3. Harsh treatment by the governor.

(1) The nature of it. He spoke to them roughly, he questioned them straitly, he accused them directly, he proved them severely, he imprisoned them closely.

(2) The reason of it. Scarcely revenge; ostensibly to test their sincerity; but really to conceal his own identity, in order to secure time for thought how to act, and, if possible, to penetrate into their characters.

(3) The mitigation of it. At the end of three days he somewhat relaxed his proposition, asking them to leave only one of their brethren instead of nine, viz; Simeon, whom he took and bound before their eyes.

4. Bitter grief before the governor.

(1) The remembrance of their sin. As a result of their rough handling by the Egyptian vizier, they began to think of Joseph and their early sin against him, which almost every step in their present experience vividly recalled. It is good when affliction brings sin to mind.

(2) The confession of their guilt. "We are verily guilty concerning our brother." It is better when tribulation leads to an acknowledgment of ill desert.

(3) The recognition of their punishment. They saw the hand of God pursuing them for their wickedness, and requiting them, as they imagined, for Joseph's blood. It is best when God's retributive dispensations make the soul sensitive and humble.
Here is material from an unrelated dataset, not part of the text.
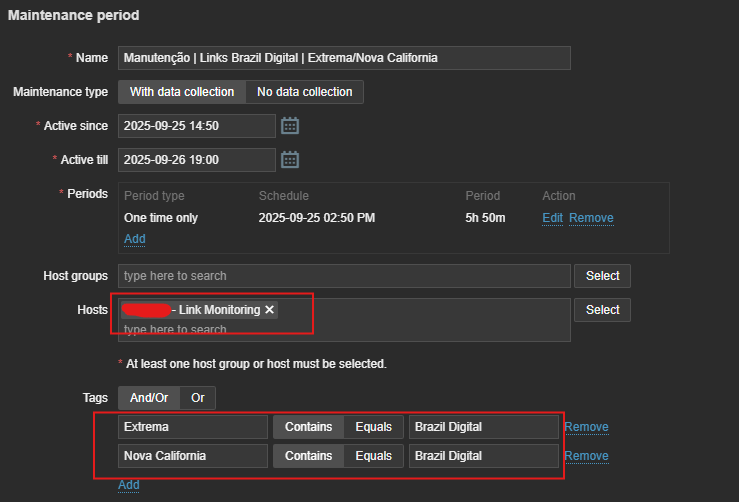Remove the Nova California tag row
739x502 pixels.
point(586,456)
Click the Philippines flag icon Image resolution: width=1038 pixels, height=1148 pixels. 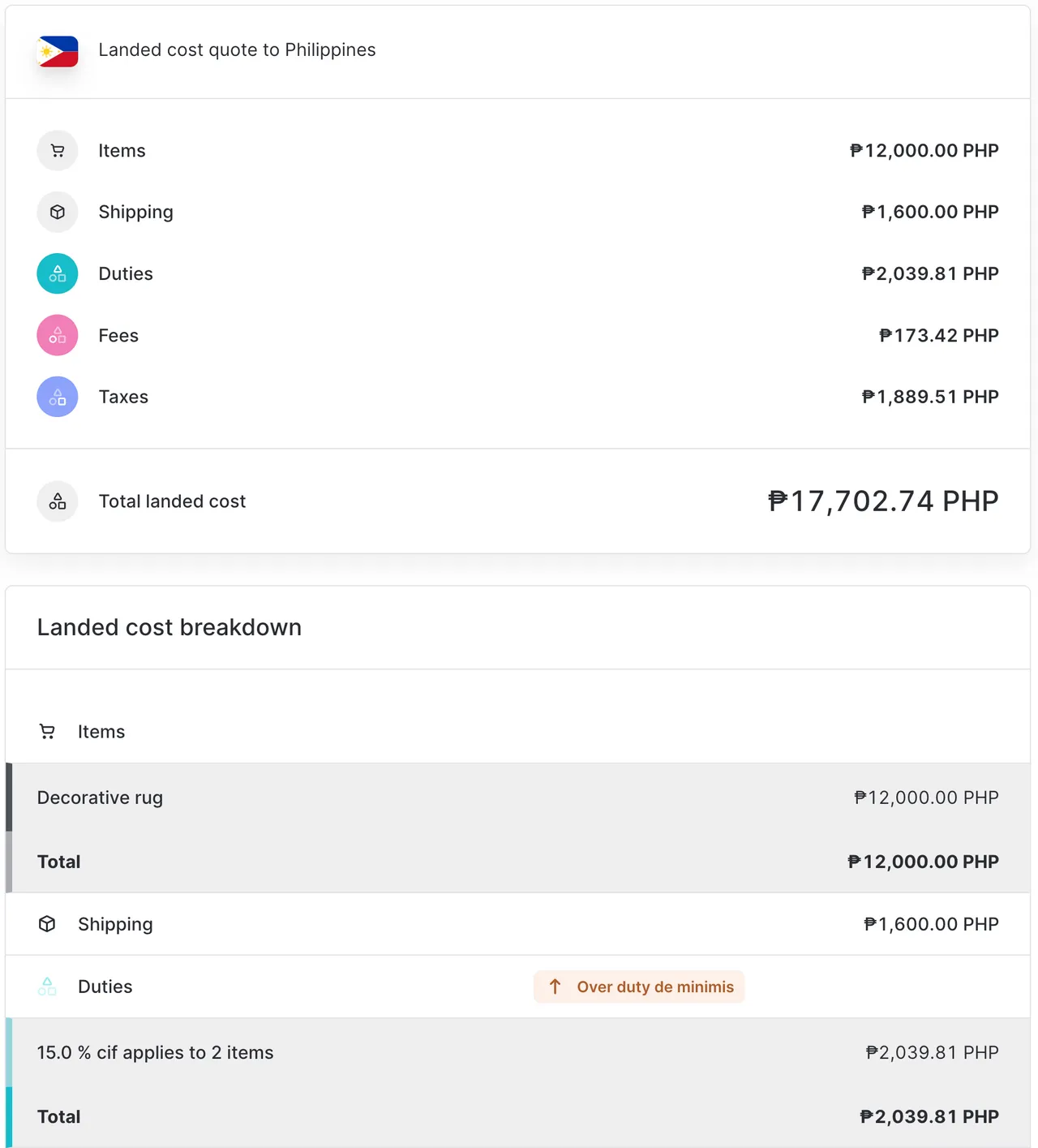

5. Unexpected kindness from the governor. Though he did not depart from his original demand that they should bring down Benjamin, and though he insisted on retaining Simeon as a hostage for their obedience, he yet granted their request for corn, and, unknown to them as yet, caused their money to be restored to their sacks. So Christ often deals with penitents; first blows and buffetings, then benefits and blessings.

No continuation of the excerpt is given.